Dataset items:
━━━━
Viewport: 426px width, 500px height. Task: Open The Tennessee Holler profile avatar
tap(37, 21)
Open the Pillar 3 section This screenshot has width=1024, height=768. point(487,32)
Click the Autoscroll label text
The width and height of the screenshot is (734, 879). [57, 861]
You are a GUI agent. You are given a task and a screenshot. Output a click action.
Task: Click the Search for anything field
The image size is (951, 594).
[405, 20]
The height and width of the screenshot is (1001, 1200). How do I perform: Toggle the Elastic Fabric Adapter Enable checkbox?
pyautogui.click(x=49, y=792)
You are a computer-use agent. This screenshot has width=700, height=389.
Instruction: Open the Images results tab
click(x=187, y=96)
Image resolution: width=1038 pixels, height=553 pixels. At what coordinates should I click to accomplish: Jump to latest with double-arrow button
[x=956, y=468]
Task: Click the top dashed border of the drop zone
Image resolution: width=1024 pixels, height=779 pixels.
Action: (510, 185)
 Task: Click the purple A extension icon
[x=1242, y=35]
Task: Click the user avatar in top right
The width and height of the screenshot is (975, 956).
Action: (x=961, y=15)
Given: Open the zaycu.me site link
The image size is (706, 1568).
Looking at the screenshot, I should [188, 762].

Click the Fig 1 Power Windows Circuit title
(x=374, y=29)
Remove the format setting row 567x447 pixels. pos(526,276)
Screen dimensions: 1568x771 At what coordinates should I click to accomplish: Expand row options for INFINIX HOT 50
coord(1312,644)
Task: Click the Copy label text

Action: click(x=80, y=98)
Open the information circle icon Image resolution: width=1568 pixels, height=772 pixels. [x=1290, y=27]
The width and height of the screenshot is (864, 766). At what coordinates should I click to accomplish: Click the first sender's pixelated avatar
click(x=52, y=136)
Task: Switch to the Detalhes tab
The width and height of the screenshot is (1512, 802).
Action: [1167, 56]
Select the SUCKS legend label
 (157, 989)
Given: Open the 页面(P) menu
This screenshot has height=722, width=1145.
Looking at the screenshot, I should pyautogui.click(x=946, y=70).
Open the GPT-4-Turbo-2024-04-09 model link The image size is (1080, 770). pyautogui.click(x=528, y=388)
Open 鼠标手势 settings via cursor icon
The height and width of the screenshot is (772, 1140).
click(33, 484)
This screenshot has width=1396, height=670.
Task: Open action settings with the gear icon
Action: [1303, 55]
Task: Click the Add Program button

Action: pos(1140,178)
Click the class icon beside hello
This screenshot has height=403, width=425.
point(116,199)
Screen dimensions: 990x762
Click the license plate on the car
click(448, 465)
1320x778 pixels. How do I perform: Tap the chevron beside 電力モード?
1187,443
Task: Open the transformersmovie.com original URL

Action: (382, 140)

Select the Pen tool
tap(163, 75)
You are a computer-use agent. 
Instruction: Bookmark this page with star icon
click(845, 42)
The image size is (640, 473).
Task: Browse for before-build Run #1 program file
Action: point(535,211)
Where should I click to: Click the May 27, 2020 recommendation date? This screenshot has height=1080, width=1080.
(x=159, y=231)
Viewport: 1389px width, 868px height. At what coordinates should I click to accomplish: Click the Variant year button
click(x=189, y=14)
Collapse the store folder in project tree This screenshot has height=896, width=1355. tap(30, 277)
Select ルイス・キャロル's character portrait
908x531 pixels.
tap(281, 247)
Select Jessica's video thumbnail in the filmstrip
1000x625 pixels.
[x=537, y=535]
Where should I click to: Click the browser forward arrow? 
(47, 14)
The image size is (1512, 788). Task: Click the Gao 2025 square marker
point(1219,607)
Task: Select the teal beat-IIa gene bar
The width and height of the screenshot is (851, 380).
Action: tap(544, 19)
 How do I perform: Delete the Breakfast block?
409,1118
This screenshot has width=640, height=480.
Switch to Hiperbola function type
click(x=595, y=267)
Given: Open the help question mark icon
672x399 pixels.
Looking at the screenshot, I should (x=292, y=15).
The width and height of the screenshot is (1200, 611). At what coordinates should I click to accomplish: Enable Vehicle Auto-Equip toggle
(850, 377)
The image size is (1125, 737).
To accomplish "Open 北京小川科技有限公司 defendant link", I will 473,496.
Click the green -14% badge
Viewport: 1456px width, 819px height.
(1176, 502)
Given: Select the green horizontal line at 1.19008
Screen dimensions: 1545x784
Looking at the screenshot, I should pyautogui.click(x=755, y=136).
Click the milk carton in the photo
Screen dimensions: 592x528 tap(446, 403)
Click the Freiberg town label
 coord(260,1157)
━━━━
What is being asked:
All of the data above should be duplicated exactly.

Task result:
Viewport: 426px width, 500px height. Task: Open The Tennessee Holler profile avatar
tap(37, 21)
Open the Pillar 3 section This screenshot has width=1024, height=768. point(487,32)
Click the Autoscroll label text
The width and height of the screenshot is (734, 879). [57, 861]
You are a GUI agent. You are given a task and a screenshot. Output a click action.
Task: Click the Search for anything field
The image size is (951, 594).
[405, 20]
The height and width of the screenshot is (1001, 1200). How do I perform: Toggle the Elastic Fabric Adapter Enable checkbox?
pyautogui.click(x=49, y=792)
You are a computer-use agent. This screenshot has width=700, height=389.
Instruction: Open the Images results tab
click(x=187, y=96)
Image resolution: width=1038 pixels, height=553 pixels. At what coordinates should I click to accomplish: Jump to latest with double-arrow button
[x=956, y=468]
Task: Click the top dashed border of the drop zone
Image resolution: width=1024 pixels, height=779 pixels.
Action: (510, 185)
 Task: Click the purple A extension icon
[x=1242, y=35]
Task: Click the user avatar in top right
The width and height of the screenshot is (975, 956).
Action: (x=961, y=15)
Given: Open the zaycu.me site link
The image size is (706, 1568).
Looking at the screenshot, I should [188, 762].

Click the Fig 1 Power Windows Circuit title
(x=374, y=29)
Remove the format setting row 567x447 pixels. pos(526,276)
Screen dimensions: 1568x771 At what coordinates should I click to accomplish: Expand row options for INFINIX HOT 50
coord(1312,644)
Task: Click the Copy label text

Action: click(x=80, y=98)
Open the information circle icon Image resolution: width=1568 pixels, height=772 pixels. [x=1290, y=27]
The width and height of the screenshot is (864, 766). At what coordinates should I click to accomplish: Click the first sender's pixelated avatar
click(x=52, y=136)
Task: Switch to the Detalhes tab
The width and height of the screenshot is (1512, 802).
Action: [1167, 56]
Select the SUCKS legend label
 (157, 989)
Given: Open the 页面(P) menu
This screenshot has height=722, width=1145.
Looking at the screenshot, I should pyautogui.click(x=946, y=70).
Open the GPT-4-Turbo-2024-04-09 model link The image size is (1080, 770). pyautogui.click(x=528, y=388)
Open 鼠标手势 settings via cursor icon
The height and width of the screenshot is (772, 1140).
click(33, 484)
This screenshot has width=1396, height=670.
Task: Open action settings with the gear icon
Action: [1303, 55]
Task: Click the Add Program button

Action: pos(1140,178)
Click the class icon beside hello
This screenshot has height=403, width=425.
point(116,199)
Screen dimensions: 990x762
Click the license plate on the car
click(448, 465)
1320x778 pixels. How do I perform: Tap the chevron beside 電力モード?
1187,443
Task: Open the transformersmovie.com original URL

Action: (382, 140)

Select the Pen tool
tap(163, 75)
You are a computer-use agent. 
Instruction: Bookmark this page with star icon
click(845, 42)
The image size is (640, 473).
Task: Browse for before-build Run #1 program file
Action: point(535,211)
Where should I click to: Click the May 27, 2020 recommendation date? This screenshot has height=1080, width=1080.
(x=159, y=231)
Viewport: 1389px width, 868px height. At what coordinates should I click to accomplish: Click the Variant year button
click(x=189, y=14)
Collapse the store folder in project tree This screenshot has height=896, width=1355. tap(30, 277)
Select ルイス・キャロル's character portrait
908x531 pixels.
tap(281, 247)
Select Jessica's video thumbnail in the filmstrip
1000x625 pixels.
[x=537, y=535]
Where should I click to: Click the browser forward arrow? 
(47, 14)
The image size is (1512, 788). Task: Click the Gao 2025 square marker
point(1219,607)
Task: Select the teal beat-IIa gene bar
The width and height of the screenshot is (851, 380).
Action: tap(544, 19)
 How do I perform: Delete the Breakfast block?
409,1118
This screenshot has width=640, height=480.
Switch to Hiperbola function type
click(x=595, y=267)
Given: Open the help question mark icon
672x399 pixels.
Looking at the screenshot, I should (x=292, y=15).
The width and height of the screenshot is (1200, 611). At what coordinates should I click to accomplish: Enable Vehicle Auto-Equip toggle
(850, 377)
The image size is (1125, 737).
To accomplish "Open 北京小川科技有限公司 defendant link", I will 473,496.
Click the green -14% badge
Viewport: 1456px width, 819px height.
(1176, 502)
Given: Select the green horizontal line at 1.19008
Screen dimensions: 1545x784
Looking at the screenshot, I should pyautogui.click(x=755, y=136).
Click the milk carton in the photo
Screen dimensions: 592x528 tap(446, 403)
Click the Freiberg town label
 coord(260,1157)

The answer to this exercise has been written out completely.